**Task instructions**
Work through the entries below and show every line in which "will" is found.

Items listed in a dataset
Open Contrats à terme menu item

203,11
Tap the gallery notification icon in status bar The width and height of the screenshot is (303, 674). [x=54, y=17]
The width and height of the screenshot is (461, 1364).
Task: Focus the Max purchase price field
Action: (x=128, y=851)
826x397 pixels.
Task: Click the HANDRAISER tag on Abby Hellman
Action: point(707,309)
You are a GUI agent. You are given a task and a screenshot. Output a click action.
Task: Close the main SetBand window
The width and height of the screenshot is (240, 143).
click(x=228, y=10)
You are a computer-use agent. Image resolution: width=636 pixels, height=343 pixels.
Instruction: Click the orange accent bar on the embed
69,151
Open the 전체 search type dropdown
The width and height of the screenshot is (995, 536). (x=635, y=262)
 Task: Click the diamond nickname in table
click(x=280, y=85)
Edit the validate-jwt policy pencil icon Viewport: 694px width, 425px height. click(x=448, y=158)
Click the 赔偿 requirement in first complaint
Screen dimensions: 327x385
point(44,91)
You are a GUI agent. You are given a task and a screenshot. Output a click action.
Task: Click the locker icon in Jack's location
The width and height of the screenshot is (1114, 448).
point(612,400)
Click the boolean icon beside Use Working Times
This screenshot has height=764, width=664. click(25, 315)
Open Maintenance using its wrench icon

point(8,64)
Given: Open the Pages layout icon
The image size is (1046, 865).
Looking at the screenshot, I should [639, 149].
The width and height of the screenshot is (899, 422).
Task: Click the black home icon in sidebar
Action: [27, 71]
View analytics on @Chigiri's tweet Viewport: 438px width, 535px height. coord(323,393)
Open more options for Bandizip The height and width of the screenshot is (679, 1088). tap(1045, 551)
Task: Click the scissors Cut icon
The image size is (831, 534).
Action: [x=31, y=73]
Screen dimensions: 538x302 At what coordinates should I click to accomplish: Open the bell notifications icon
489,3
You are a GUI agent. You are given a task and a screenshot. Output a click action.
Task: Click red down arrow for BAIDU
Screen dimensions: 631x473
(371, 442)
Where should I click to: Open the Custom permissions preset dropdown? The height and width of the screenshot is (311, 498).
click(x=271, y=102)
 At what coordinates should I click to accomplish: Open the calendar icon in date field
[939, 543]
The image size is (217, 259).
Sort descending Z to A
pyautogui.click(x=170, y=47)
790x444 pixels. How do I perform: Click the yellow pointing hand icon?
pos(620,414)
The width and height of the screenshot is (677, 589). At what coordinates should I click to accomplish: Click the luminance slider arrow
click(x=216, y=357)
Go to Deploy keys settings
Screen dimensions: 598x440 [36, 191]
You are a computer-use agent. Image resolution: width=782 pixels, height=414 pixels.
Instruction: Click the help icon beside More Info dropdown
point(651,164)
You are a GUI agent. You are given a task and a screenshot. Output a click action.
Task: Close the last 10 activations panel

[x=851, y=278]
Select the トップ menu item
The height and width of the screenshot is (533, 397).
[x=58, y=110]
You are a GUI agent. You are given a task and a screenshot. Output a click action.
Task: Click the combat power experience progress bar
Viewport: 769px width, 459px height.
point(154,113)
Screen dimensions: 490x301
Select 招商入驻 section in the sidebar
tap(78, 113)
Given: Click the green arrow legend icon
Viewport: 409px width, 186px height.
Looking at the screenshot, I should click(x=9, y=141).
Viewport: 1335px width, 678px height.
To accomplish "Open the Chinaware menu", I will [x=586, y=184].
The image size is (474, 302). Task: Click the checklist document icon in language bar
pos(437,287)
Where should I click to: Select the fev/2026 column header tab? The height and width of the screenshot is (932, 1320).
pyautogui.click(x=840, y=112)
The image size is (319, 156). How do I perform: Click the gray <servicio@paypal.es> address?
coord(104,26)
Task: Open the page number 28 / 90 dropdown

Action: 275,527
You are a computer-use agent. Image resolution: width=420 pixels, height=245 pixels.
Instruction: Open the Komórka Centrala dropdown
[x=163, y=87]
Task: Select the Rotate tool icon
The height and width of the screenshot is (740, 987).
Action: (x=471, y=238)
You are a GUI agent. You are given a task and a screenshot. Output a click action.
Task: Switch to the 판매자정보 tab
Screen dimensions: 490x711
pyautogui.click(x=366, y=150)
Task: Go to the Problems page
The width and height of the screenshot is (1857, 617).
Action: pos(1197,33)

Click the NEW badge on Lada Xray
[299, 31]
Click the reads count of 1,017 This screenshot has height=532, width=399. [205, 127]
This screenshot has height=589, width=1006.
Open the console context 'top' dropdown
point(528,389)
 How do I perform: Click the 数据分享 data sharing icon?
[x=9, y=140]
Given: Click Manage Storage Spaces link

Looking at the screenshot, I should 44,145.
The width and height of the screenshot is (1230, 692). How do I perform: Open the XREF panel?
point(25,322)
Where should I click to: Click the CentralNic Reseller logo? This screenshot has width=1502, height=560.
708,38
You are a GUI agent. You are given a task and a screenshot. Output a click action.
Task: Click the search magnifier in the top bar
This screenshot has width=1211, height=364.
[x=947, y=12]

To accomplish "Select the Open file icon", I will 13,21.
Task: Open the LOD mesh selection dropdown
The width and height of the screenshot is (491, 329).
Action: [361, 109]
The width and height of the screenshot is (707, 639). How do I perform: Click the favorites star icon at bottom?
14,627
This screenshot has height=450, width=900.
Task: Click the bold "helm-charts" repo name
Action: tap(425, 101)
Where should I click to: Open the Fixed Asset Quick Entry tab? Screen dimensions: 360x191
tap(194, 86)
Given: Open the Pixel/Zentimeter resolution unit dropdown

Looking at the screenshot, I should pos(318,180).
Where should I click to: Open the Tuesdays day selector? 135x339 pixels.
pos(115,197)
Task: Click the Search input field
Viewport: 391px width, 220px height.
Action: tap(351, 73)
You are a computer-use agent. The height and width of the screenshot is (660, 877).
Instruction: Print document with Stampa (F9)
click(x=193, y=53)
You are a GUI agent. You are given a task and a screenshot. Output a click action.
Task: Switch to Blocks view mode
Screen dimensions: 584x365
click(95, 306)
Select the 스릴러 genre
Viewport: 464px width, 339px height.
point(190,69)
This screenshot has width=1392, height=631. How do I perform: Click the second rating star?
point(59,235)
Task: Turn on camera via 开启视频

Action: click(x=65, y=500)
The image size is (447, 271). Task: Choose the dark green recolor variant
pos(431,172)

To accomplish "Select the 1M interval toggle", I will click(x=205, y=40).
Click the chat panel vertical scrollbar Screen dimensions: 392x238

**Response**
To accomplish "Open the Chinaware menu", I will [x=586, y=184].
To accomplish "Select the Open file icon", I will 13,21.
To accomplish "Select the 1M interval toggle", I will click(x=205, y=40).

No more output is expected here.